### What to produce
Go through the records below and copy out every line that contains the word "Curio".

[[ Dataset records, beginning ]]

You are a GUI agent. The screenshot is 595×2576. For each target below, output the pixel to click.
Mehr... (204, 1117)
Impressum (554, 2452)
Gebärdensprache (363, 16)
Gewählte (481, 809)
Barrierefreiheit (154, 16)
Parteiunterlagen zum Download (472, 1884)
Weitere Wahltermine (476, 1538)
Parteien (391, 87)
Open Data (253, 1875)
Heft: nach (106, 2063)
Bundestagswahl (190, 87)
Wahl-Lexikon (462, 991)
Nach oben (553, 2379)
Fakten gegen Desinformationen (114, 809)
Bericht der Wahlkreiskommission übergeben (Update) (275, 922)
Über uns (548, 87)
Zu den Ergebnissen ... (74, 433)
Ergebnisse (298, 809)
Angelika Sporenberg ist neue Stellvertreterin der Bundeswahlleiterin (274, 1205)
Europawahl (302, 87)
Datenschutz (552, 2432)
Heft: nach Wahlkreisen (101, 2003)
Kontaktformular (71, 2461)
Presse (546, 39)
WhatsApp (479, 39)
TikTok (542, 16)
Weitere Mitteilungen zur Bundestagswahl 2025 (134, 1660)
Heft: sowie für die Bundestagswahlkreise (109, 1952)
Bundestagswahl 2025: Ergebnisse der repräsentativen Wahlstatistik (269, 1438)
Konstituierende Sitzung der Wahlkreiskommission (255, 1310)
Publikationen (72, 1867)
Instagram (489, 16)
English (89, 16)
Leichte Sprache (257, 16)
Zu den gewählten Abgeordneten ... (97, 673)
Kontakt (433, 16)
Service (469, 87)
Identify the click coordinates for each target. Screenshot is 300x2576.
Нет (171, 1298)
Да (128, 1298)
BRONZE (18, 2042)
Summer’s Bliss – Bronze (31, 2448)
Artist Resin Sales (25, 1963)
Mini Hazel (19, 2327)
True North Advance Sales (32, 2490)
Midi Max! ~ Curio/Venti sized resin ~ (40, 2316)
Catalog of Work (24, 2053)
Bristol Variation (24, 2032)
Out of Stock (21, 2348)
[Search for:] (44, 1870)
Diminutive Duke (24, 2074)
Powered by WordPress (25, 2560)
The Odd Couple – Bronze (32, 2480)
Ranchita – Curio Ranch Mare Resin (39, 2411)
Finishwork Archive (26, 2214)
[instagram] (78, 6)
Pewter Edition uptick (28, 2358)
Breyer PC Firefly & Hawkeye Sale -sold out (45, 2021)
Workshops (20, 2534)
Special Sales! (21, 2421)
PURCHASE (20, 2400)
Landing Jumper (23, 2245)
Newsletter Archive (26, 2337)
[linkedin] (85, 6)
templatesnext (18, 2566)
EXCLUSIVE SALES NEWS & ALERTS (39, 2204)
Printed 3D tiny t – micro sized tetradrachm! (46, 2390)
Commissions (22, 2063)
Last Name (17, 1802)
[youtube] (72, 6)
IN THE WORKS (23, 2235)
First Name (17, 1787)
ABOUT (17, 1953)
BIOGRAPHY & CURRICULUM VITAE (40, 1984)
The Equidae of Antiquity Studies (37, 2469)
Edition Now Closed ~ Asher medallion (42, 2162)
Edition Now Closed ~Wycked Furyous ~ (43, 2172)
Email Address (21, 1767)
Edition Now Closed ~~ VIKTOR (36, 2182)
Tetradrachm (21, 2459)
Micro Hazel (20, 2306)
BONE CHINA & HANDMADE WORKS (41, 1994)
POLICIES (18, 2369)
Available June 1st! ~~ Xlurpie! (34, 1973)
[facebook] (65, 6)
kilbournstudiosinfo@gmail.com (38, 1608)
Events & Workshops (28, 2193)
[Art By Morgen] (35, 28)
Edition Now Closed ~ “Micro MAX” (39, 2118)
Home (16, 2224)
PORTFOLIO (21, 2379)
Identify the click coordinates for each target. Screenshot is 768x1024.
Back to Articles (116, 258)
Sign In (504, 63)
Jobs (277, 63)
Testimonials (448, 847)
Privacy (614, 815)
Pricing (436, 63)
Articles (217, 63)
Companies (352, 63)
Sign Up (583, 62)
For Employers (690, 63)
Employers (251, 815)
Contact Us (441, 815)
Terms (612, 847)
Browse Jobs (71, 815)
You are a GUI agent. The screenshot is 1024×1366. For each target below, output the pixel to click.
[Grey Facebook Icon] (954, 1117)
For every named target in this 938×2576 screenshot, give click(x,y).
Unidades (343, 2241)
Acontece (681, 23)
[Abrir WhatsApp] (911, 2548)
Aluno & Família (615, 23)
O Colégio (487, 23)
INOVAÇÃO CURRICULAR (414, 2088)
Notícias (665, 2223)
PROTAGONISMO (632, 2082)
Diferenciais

[[ Dataset records, end ]]

### The answer
Midi Max! ~ Curio/Venti sized resin ~ (40, 2316)
Ranchita – Curio Ranch Mare Resin (39, 2411)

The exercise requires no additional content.